__EXERCISE INSTRUCTIONS__: Return the material below word for word, starting at the line containing "Task: Select the MultiSelect option" and ending at the line containing "pyautogui.click(x=304, y=320)", both included, and leave the pictures out of your answer.

__MATERIAL SUPPLIED__:
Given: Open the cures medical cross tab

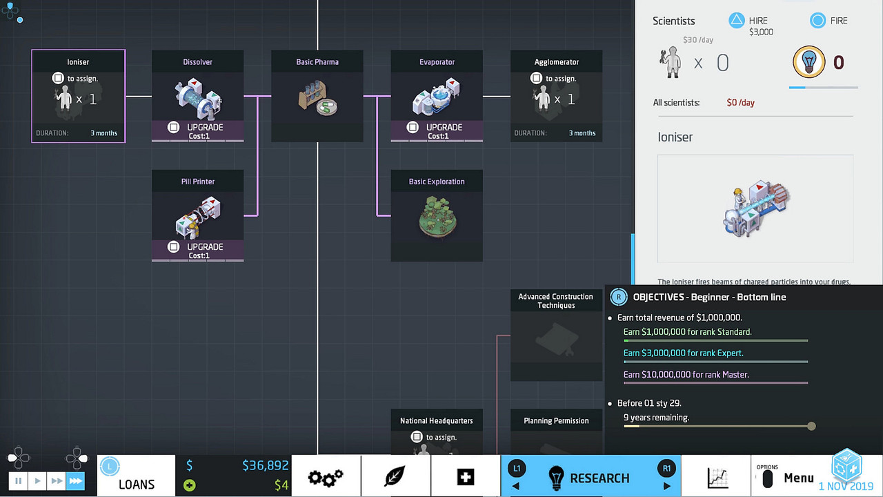Looking at the screenshot, I should (466, 477).
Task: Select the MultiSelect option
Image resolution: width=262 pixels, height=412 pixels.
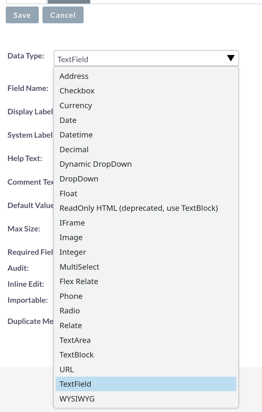Action: [x=146, y=267]
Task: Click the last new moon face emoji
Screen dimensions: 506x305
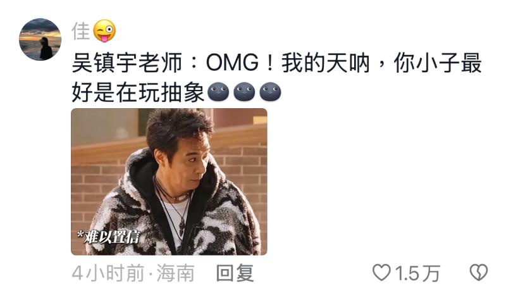Action: (x=270, y=92)
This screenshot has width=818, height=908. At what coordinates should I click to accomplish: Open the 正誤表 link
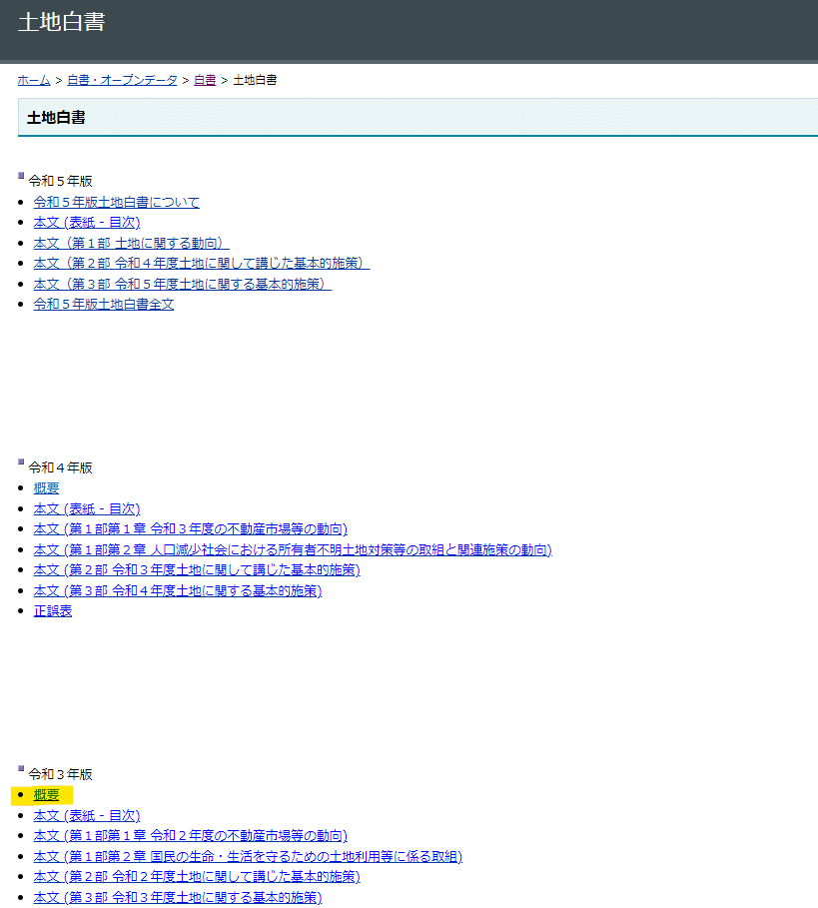pos(53,611)
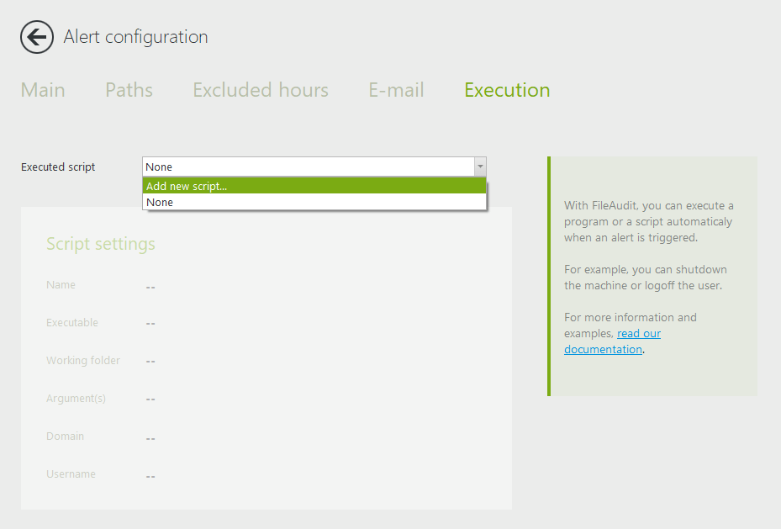Viewport: 781px width, 529px height.
Task: Click the Execution tab
Action: 507,90
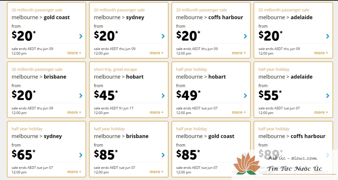Click blue arrow on Brisbane $20 fare
338x180 pixels.
[x=81, y=96]
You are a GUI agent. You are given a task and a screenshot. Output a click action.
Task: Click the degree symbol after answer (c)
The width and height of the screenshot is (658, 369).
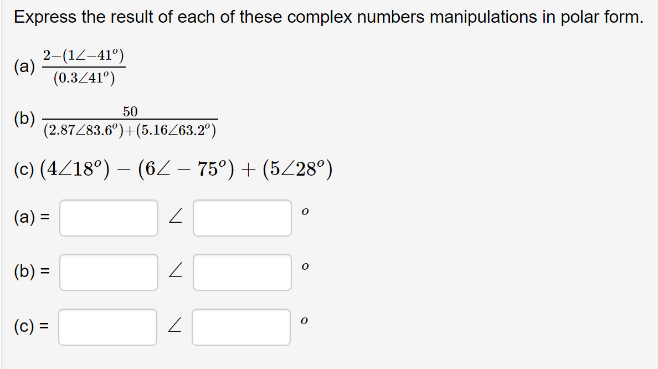pyautogui.click(x=304, y=320)
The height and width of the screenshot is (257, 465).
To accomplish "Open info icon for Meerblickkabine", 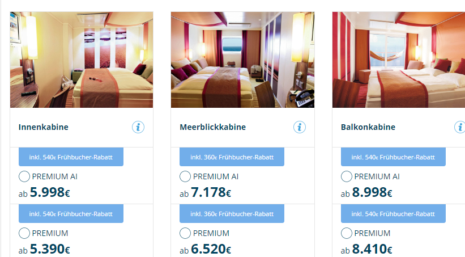I will pyautogui.click(x=300, y=127).
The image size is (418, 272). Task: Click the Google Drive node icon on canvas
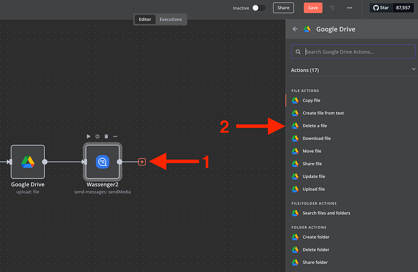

__RIGHT ANSWER__:
Task: Select the MultiSelect option
Image resolution: width=262 pixels, height=412 pixels.
Action: [x=146, y=267]
Task: Click the last new moon face emoji
Screen dimensions: 506x305
Action: (x=270, y=92)
This screenshot has width=818, height=908. At what coordinates should I click to accomplish: Open the 正誤表 link
pos(53,611)
Viewport: 781px width, 529px height.
Task: Click the Execution tab
Action: 507,90
Click blue arrow on Brisbane $20 fare
338x180 pixels.
[x=81, y=96]
You are a GUI agent. You are given a task and a screenshot. Output a click action.
Task: Click the degree symbol after answer (c)
The width and height of the screenshot is (658, 369).
pyautogui.click(x=304, y=320)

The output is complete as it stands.